I sacchi con gli indumenti abbandonati proprio sotto la scritta che indica la chiusura della Capannina
Oristano
Le volontarie del guardaroba solidale denunciano l’ennesimo gesto di inciviltà
Sacchi pieni di abiti lasciati proprio sotto il grande cartello con la scritta “Chiuso”, appeso al muro. Nuovo episodio di abbandono di indumenti dismessi davanti alla Capannina, il guardaroba solidale della parrocchia di San Paolo, nel quartiere di Torangius.
Buste e bustoni sono stati depositati all’esterno del locale, creando una situazione di degrado nello spazio davanti alla sede. Eppure il servizio di raccolta delle donazioni era stato sospeso proprio per evitare nuovi accumuli di materiale.
Non è la prima volta che accade. Già alla fine di aprile le volontarie avevano denunciato la presenza di abiti lasciati davanti alla sede e alla chiesa, oltre all’accumulo di indumenti non adatti alla donazione. Per questo era stata decisa la chiusura ai ritiri delle donazioni dal 6 maggio.

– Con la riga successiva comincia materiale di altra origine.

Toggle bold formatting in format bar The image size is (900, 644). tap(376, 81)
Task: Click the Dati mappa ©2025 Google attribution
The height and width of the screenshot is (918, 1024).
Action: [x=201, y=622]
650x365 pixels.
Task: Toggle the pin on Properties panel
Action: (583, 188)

La responsabile Maria Antonietta Dessì aveva spiegato che la Capannina era ormai ingombra di bustoni di abiti inadatti e che le volontarie non erano più in grado di farsi carico di quel materiale.
Il problema si era aggravato dopo la sospensione del servizio di raccolta degli abiti usati in città e la rimozione dei cassonetti.
Nei giorni scorsi, però, il Comune di Oristano ha annunciato il ripristino del servizio con nuove modalità: il conferimento all’ecocentro comunale di via Oslo, negli ecocentri mobili che fanno tappa nei quartieri e nelle frazioni, oppure attraverso il servizio di ritiro degli ingombranti.
L’interruzione temporanea era stata legata alla rescissione unilaterale del contratto per il ritiro dei tessili tra Ecotessile e Formula Ambiente, che aveva reso necessario rimuovere rapidamente i contenitori collocati in varie vie della città.
Le volontarie della Capannina di San Paolo continuano a garantire l’assistenza alle persone seguite dalla Caritas, ma non possono farsi carico dei rifiuti abbandonati da chi ignora cartelli, divieti e le più basilari norme di civiltà.